Después, él la acompañó a casa.

“¿Vamos a un bar? Tengo hambre”, sugirió.

“Para gastar dinero. Tengo chorizo en casa, me lo envió mi madre. Y puré de patatas, y pepinillos. Mejor que cualquier bar”. Lo llevó directamente a la residencia.

Había incluso vino. Después de comer y beber, Pablo se relajó. Se recostó en la cama de Marga y se quedó dormido. Inés apagó la luz y se sentó a su lado. Él apoyó la cabeza en su hombro y, al rato, buscó sus labios. Quizá pensó que era Marga. O quizá le daba igual. Ella contuvo la respiración y le correspondió.

“Perdona”, le dijo al día siguiente. “Pero no le digas nada a Marga, ¿vale?”.

Inés no sentía remordimientos, solo felicidad. Tampoco Pablo parecía preocuparse. Nunca rechazaba a una chica, menos si era ella quien lo buscaba.

Tres semanas después, Inés supo que estaba embarazada.

“¿Y de quién?”, preguntó Marga.

“De Pablo”, admitió Inés.

“Vaya, qué rápido. Pero no esperes que se case contigo”.

Pablo no la decepcionó: “Fue un accidente.

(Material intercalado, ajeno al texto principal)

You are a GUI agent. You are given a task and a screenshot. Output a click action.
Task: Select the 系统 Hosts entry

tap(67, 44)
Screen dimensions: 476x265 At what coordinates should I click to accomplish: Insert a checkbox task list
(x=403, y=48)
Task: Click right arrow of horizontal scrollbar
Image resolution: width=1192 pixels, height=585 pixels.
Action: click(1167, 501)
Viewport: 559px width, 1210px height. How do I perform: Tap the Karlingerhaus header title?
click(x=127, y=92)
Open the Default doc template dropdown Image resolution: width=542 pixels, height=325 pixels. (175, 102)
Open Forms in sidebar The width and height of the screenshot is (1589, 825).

Arréglatelas sola”.

Ella decidió tener al bebé.

Marginalizada en la residencia, acabó alquilando una habitación compartida con una anciana, Rosa. La mujer se encariñó con la niña y la ayudó. Además, sus amigas le pagaban a Inés por ponerles inyecciones. Consiguió trabajo en un hospital, trabajando de noche para estar con su hija de día.

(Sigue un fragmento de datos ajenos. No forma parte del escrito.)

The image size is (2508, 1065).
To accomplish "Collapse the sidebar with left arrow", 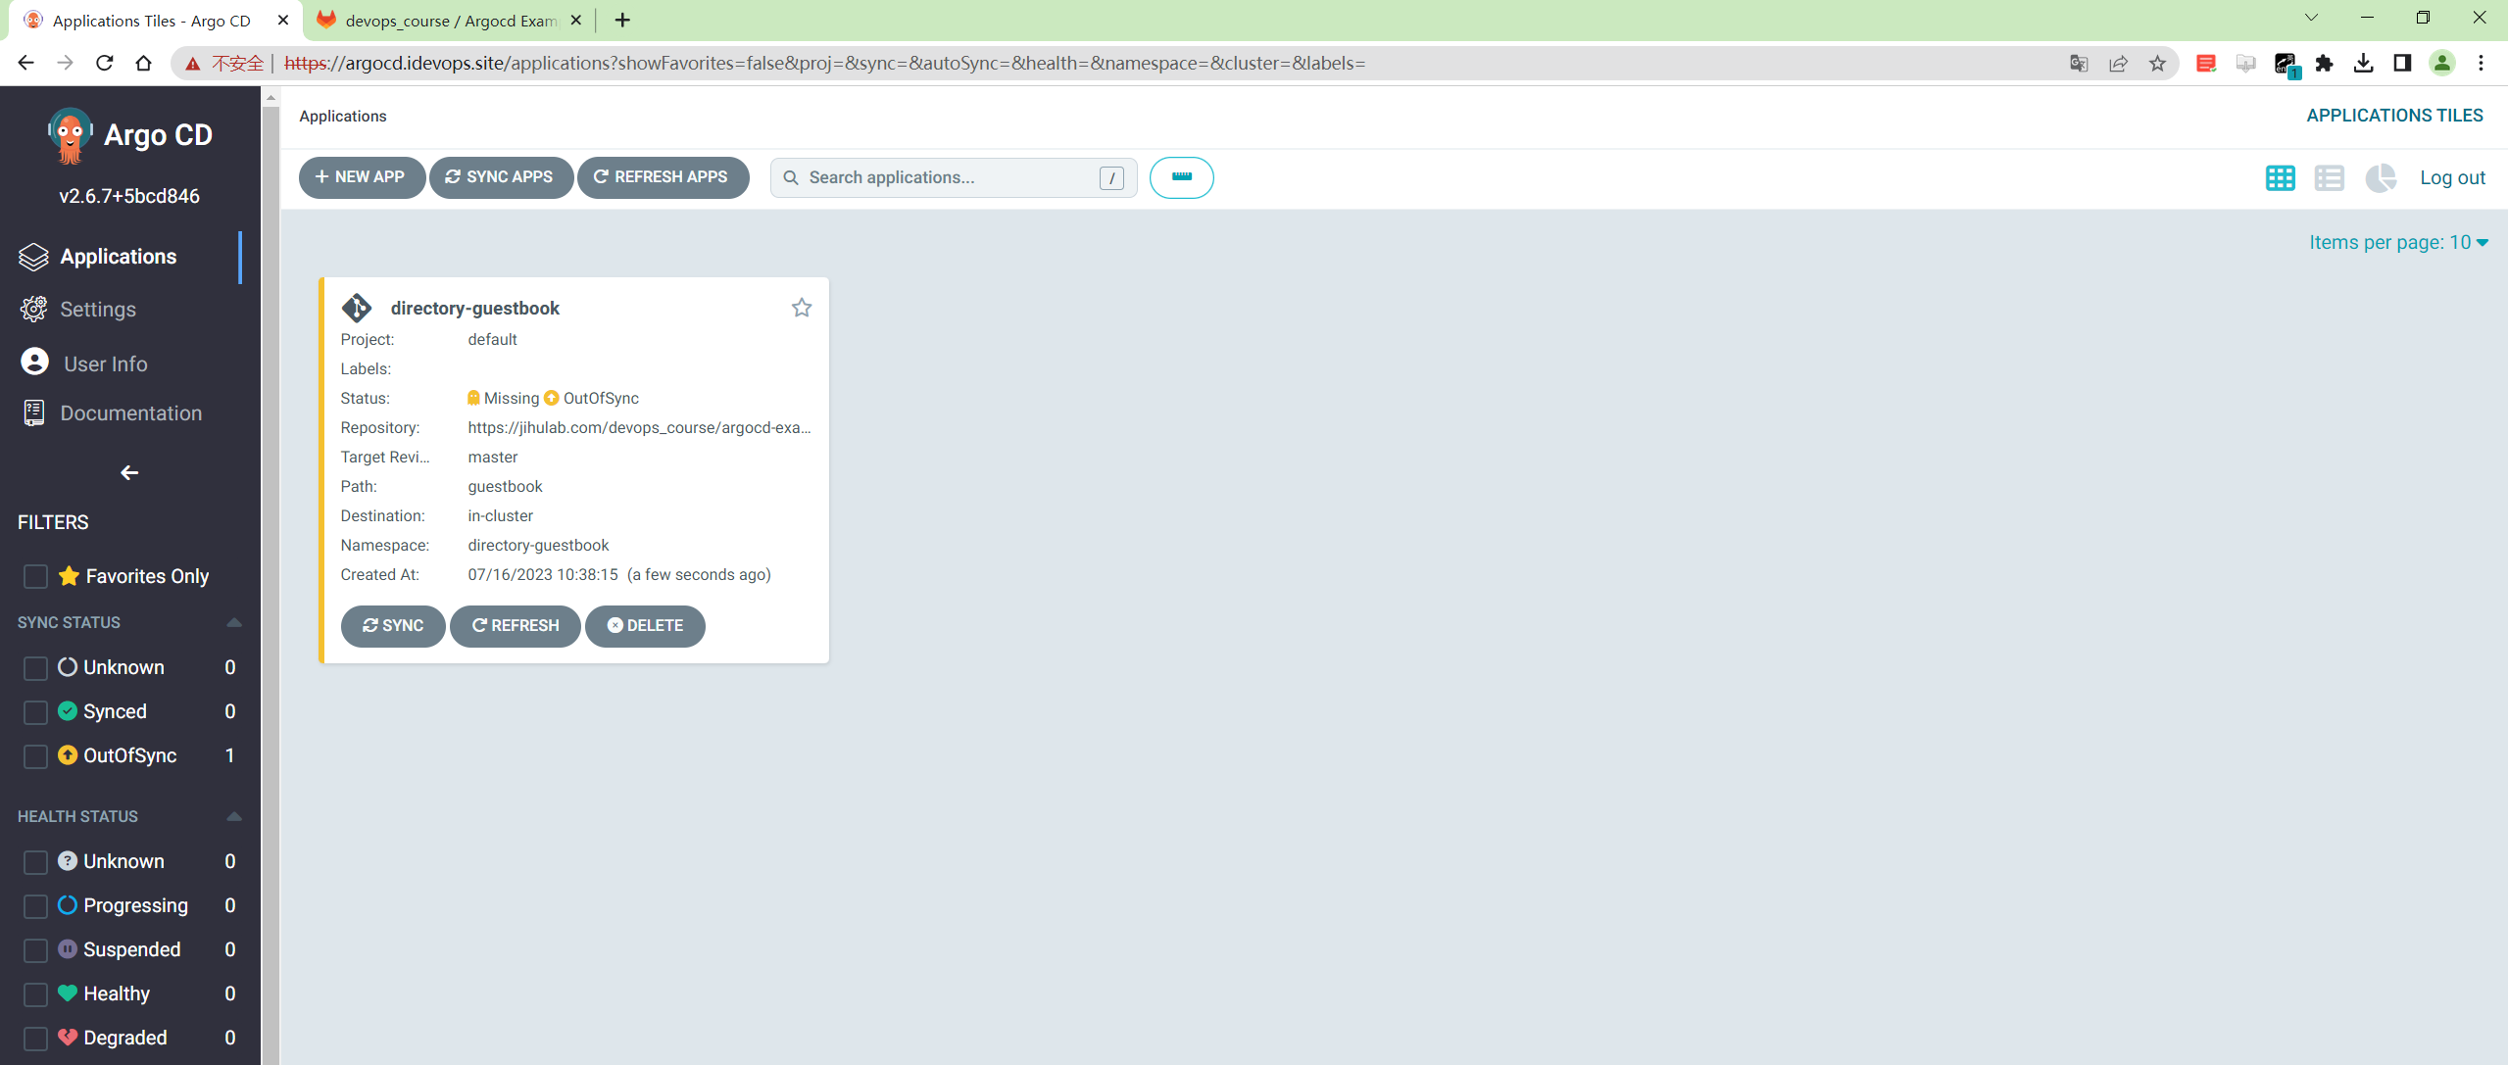I will coord(129,473).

Un día, paseando, se encontró a Pablo. Él miró al bebé con curiosidad y empezó a visitarla, llevando pequeños regalos.

Cuando Rosa murió, dejó su piso a Inés. Con el tiempo, Pablo le propuso matrimonio.

“No soy un desalmado”.

Ella sabía que lo atraía el piso, no ella. Pero aun así aceptó.

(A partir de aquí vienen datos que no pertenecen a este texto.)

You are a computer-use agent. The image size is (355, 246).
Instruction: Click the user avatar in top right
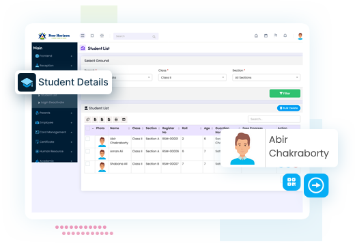(300, 36)
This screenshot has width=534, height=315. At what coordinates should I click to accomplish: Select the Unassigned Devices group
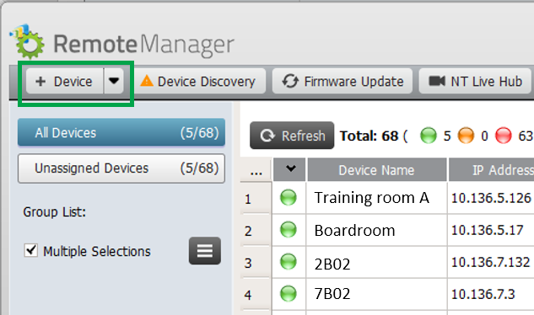(x=121, y=168)
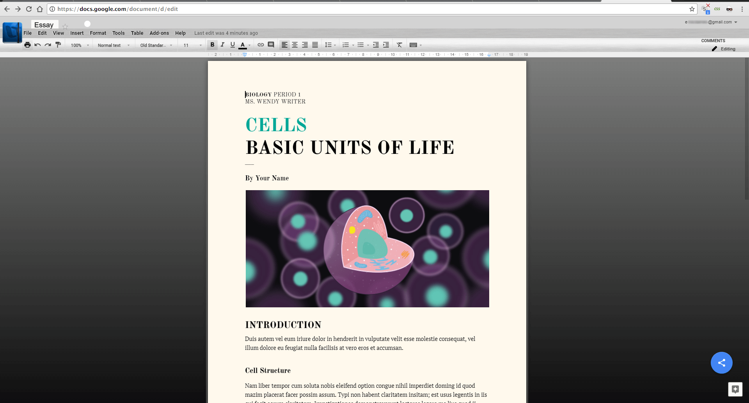Screen dimensions: 749x403
Task: Toggle bold formatting
Action: coord(212,45)
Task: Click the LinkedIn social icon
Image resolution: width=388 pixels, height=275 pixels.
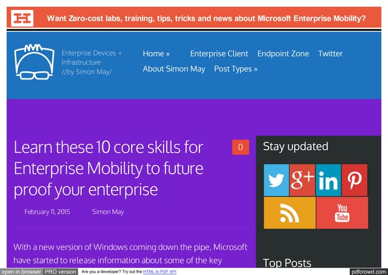Action: point(328,180)
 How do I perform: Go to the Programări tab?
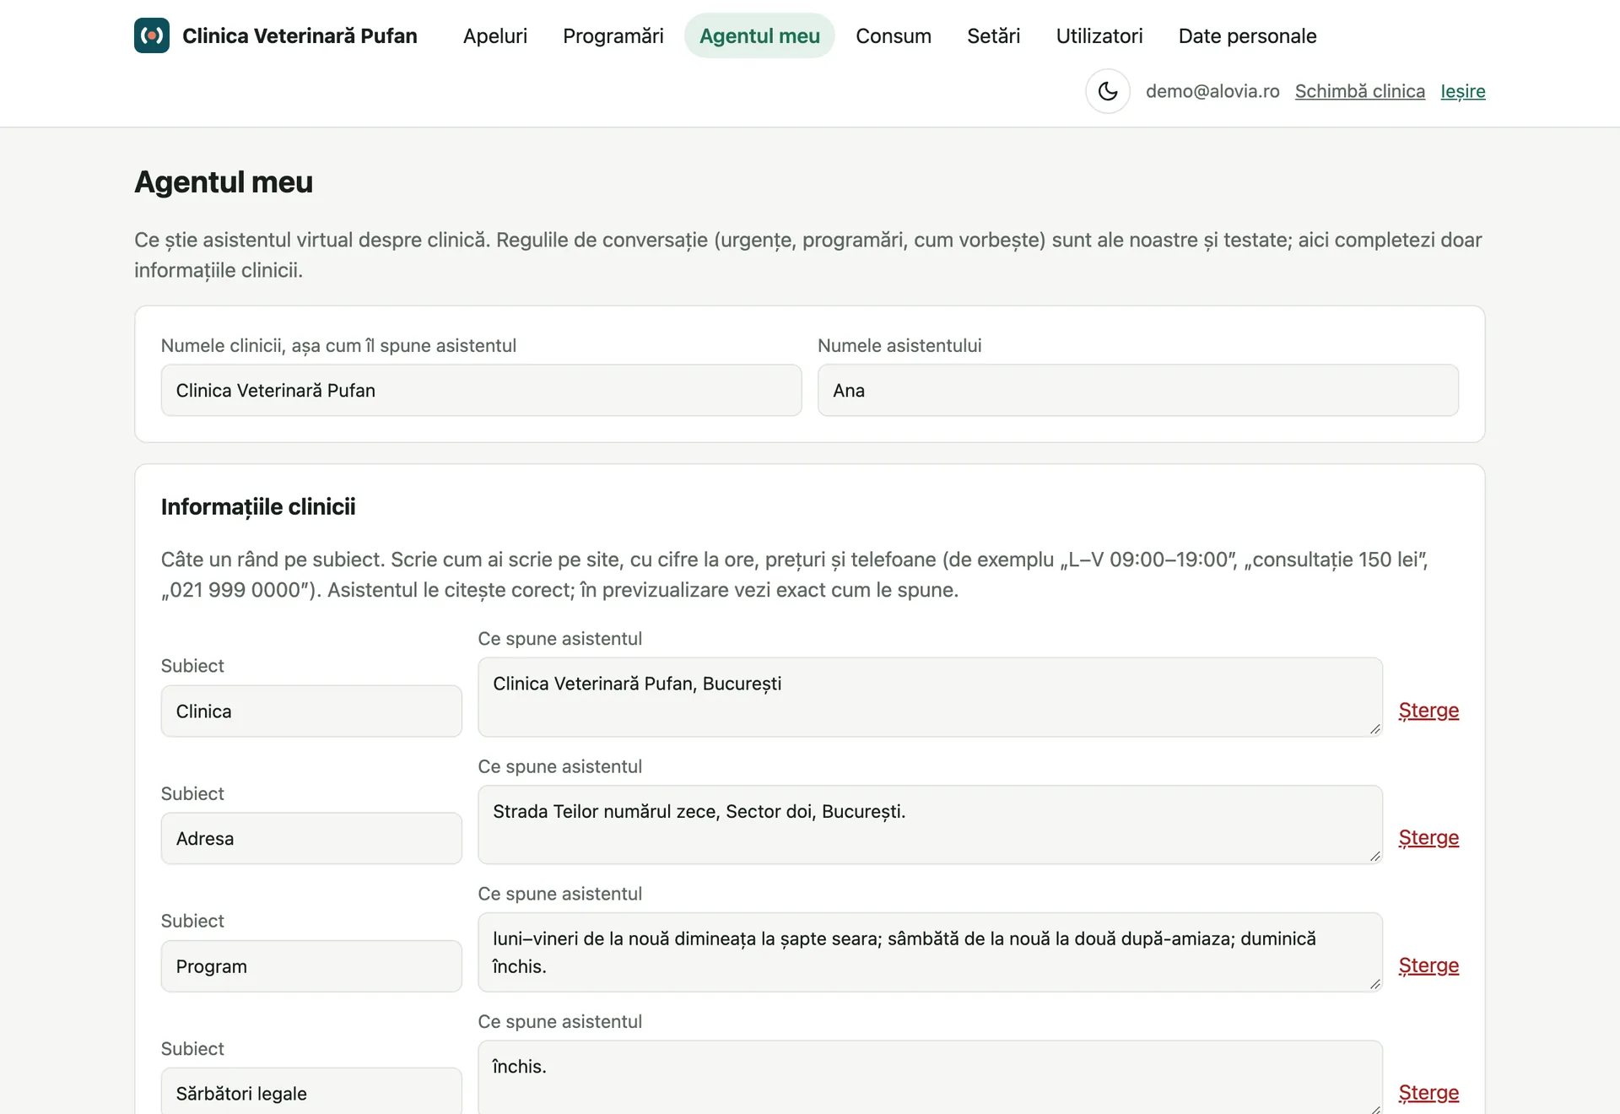coord(613,35)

Con los años, Pablo se enamoró de una cantante de cabaret. Inés lo soportó en silencio hasta que él decidió irse.

“Adiós”, le dijo ella.

Tiempo después, la cantante fue a buscarla.

“Vete a recogerlo al hospital. Está malherido. Se cayó en una obra”.

Inés fue. Pablo, maltrecho y con muletas, ya no era el hombre guapo de antes.

“Has cambiado”, le dijo él.

Ella lo llevó a casa y lo cuidó. Cuando se recuperó, él suplicó quedarse.

“Nunca encontraré a nadie como tú”.

Inés suspiró. Su hija ya era mayor, pronto se casaría. Y Pablo seguía siendo su único amor.

“¿Tenemos chorizo? FríemeInés asintió, y mientras pelaba las patatas, supo que, al fin, había encontrado aquel amor del que tanto le habló su madre.